WHAT IS NEEDED: Extract the entire post about keeping casino chips as souvenirs, reproducing it word for word.

One time, I was told "no, we own the chips and we keep them all." (@ Silverton Lodge) So I bought in for $40, played 2 hands, walked to the cashier, and "lost" a chip into my pocket on the way.

As I noted in the thread about my visit to the Silver Saddle, I now have in my collection three chips from casinos where I did not actually play. In each of those cases, it was because the casino was not prepared to offer me a game while I was there, so I just purchased a chip. I have never gone to a table open for business and just purchased a chip. When I start play the first time at a casino, the first $1 chip I encounter goes in my pocket. I didn't always do that, and I had a terrible habit of forgetting to keep my souvenir when I left.

One possible consideration from the casino might be the cost of $1 chips. I don't really know what these chips cost in bulk. If you had offered to purchase and keep a $5 chip or a $100 chip (which probably cost the casino about the same as a $1 chip), they may have been more interested in selling that to you. Special issue or commemorative chips for collectors are often in $5 denominations, and I think the casinos look at this as a side business. I'm too cheap to keep anything but the $1 ones.

SUPPLIED DATA:
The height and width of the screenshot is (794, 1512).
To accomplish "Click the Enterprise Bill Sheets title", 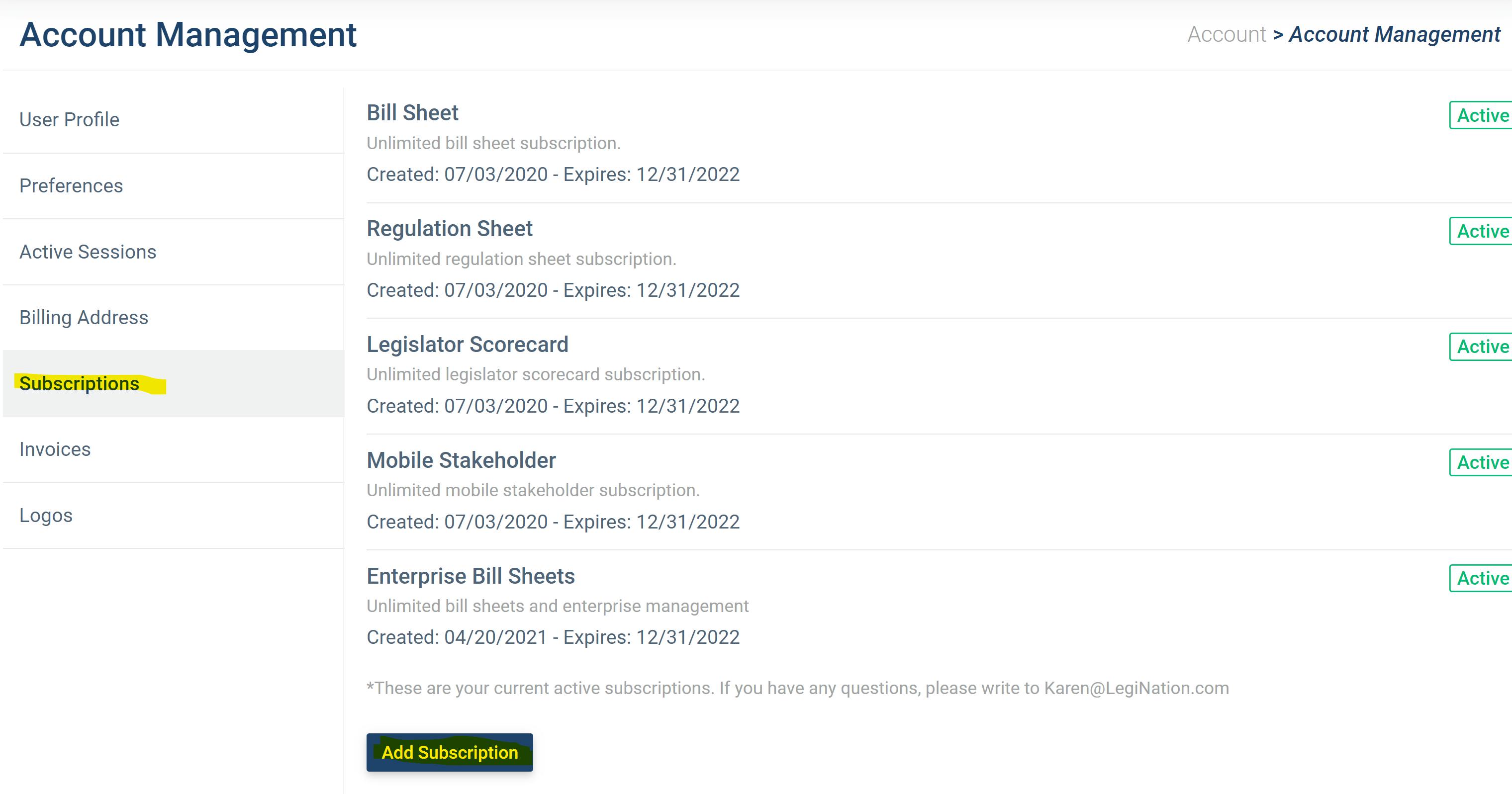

SOLUTION TO THE EXERCISE:
One time, I was told "no, we own the chips and we keep them all." (@ Silverton Lodge) So I bought in for $40, played 2 hands, walked to the cashier, and "lost" a chip into my pocket on the way.

As I noted in the thread about my visit to the Silver Saddle, I now have in my collection three chips from casinos where I did not actually play. In each of those cases, it was because the casino was not prepared to offer me a game while I was there, so I just purchased a chip. I have never gone to a table open for business and just purchased a chip. When I start play the first time at a casino, the first $1 chip I encounter goes in my pocket. I didn't always do that, and I had a terrible habit of forgetting to keep my souvenir when I left.

One possible consideration from the casino might be the cost of $1 chips. I don't really know what these chips cost in bulk. If you had offered to purchase and keep a $5 chip or a $100 chip (which probably cost the casino about the same as a $1 chip), they may have been more interested in selling that to you. Special issue or commemorative chips for collectors are often in $5 denominations, and I think the casinos look at this as a side business. I'm too cheap to keep anything but the $1 ones.